Mediante a formação do acordo, a conciliadora vai até a mesa do escrevente e o ajuda com o termo. A conciliadora lê o termo em voz alta. "Se estiver tudo certo, vocês podem assinar no final e rubricar na frente" - ela diz. Todos assinam. "Essa assinada vai ficar disponibilizada no sistema..." Os advogados dispensam uma cópia do termo. A conciliadora finaliza a audiência: "senhores, parabenizo pelo acordo, o CEJUSC sempre estará aqui à disposição de vocês". O advogado da boate, que conhece Patricia como escrevente, brinca com ela: "parabéns você, excelente conciliadora, melhor aqui que lá fora, vou falar para o CNJ [sic], você tem talento para conciliação, viu!?". Patricia responde "pode falar, o trabalho reconhecido é que é o melhor".

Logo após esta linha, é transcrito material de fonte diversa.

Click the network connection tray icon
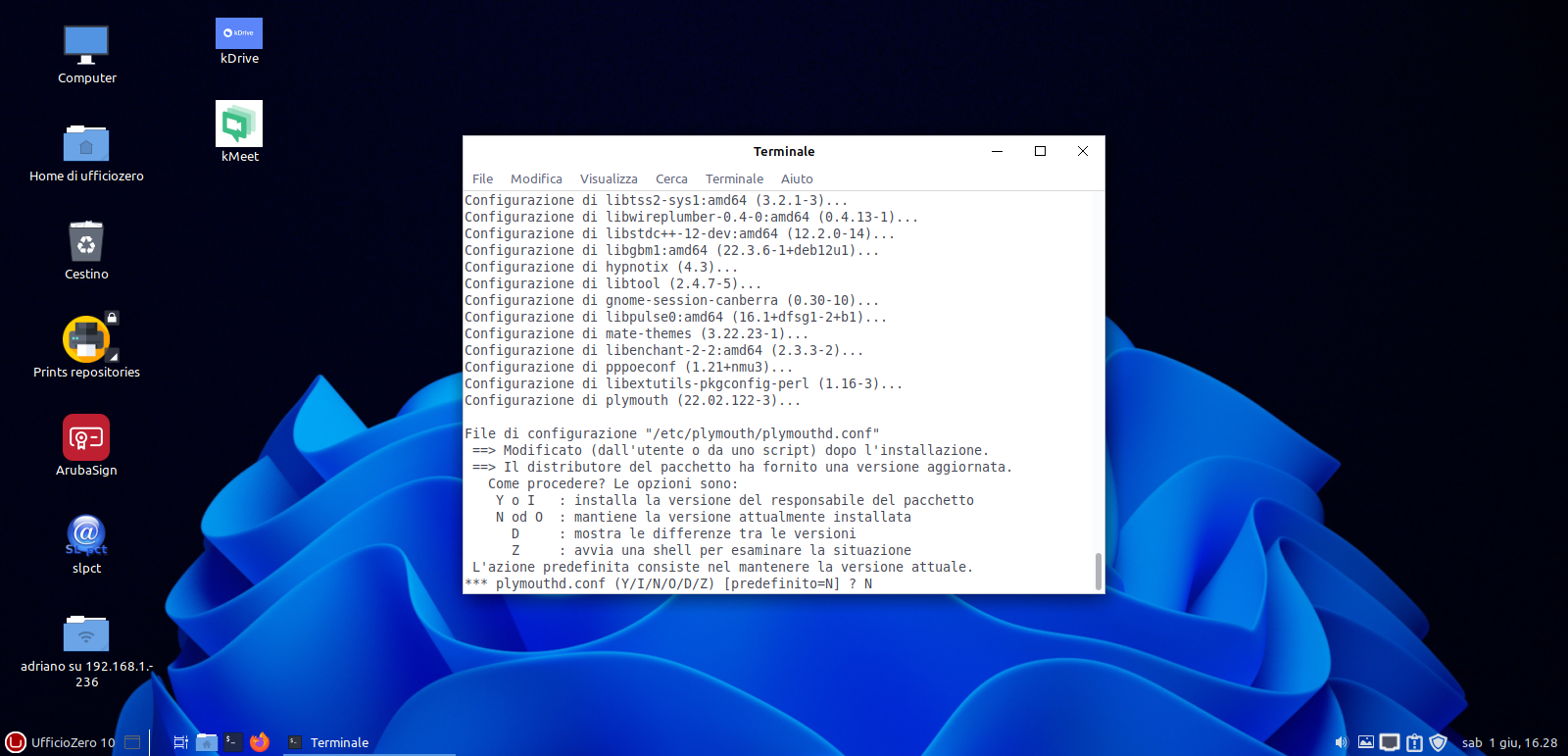pos(1390,742)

Tanto durante a audiência, como nos intervalos, com os estagiários, Patricia demonstrou muita empatia, gentileza e, acima de tudo, objetividade e técnica (jurídica e conciliatória). Sendo formada em Direito e atuando como escrevente, os conhecimentos jurídicos de Patricia são muito amplos, porém sua atuação como conciliadora não é impregnada por uma linguagem erudita e desnecessariamente legal. Em diversos momentos, ainda, ela demonstrou paciência com as perguntas da estagiária, além de fazer referências a “bons conciliadores”. Percebendo que eu também anotava, Patricia me falou sobre referências de aulas no YouTube e do trabalho de algumas conciliadoras do CEJUSC que ela acha exemplar. Ela diz que, dentre os cerca de 150 conciliadores que atuam no CEJUSC, apenas 30 “mandam bem”.

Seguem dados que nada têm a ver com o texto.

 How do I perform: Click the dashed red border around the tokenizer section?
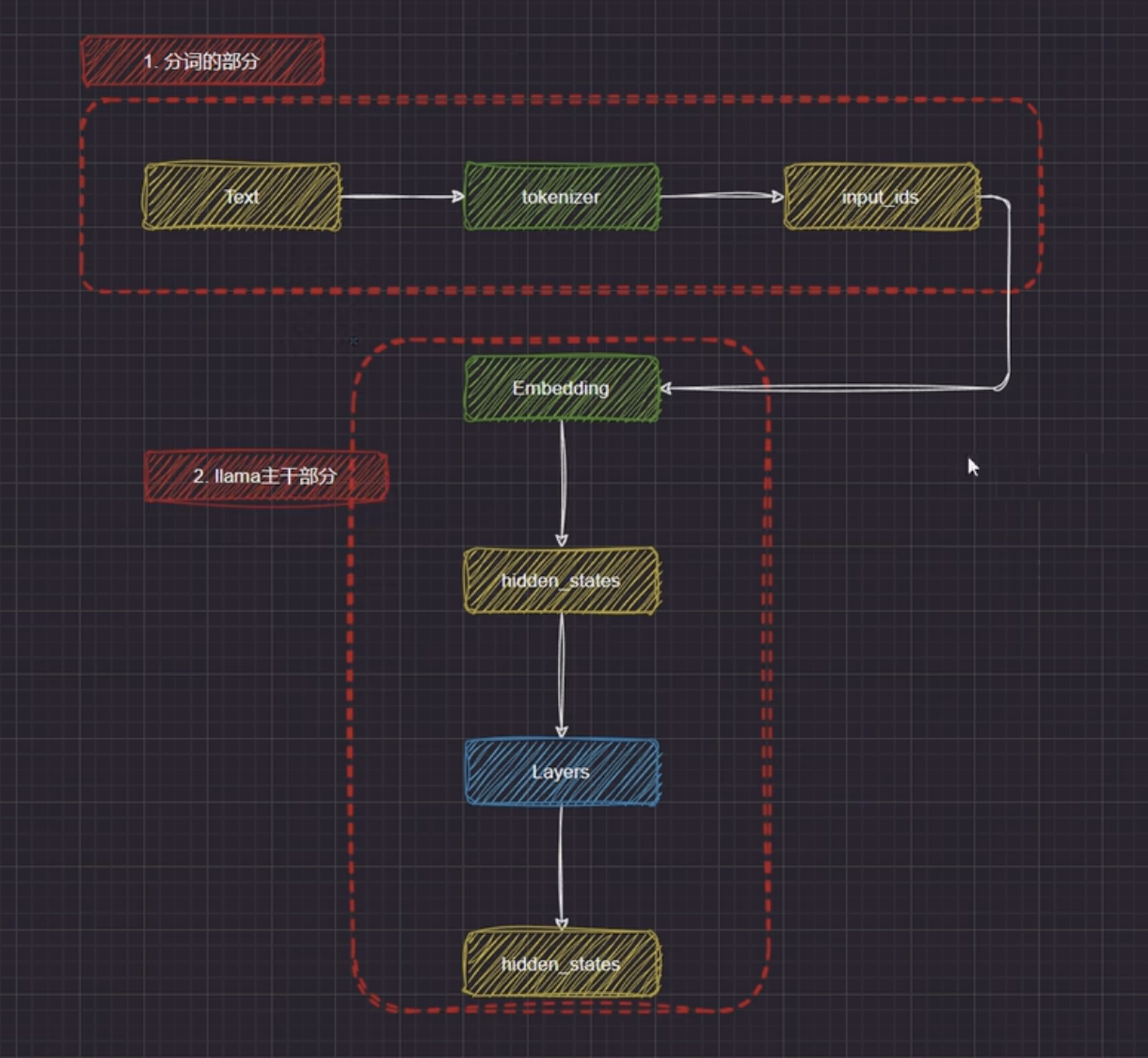tap(565, 100)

Em uma das últimas audiências do dia, o autor e seu advogado entram na sala com Patricia. Ela começa a conversar com eles de forma descontraída, demonstrando que esses participantes a conhecem. Brincando, Patricia diz: "sabe aquelas moças lá de baixo do balcão? Eu sou grossa igual a elas! Mas é que hoje eu não estou aqui como funcionária do TJ, eu estou aqui como conciliadora. Aí eu sou mais educada". Os dois homens riem e o advogado pergunta: "mas por que aqui você faz diferente?". Patricia responde, em tom de deboche: "porque fiz curso para conciliadora, sou formal, faço como está nas regras da conciliação". O advogado diz: "você é legalista então?". Ela responde: "sou, sigo o que está na lei”.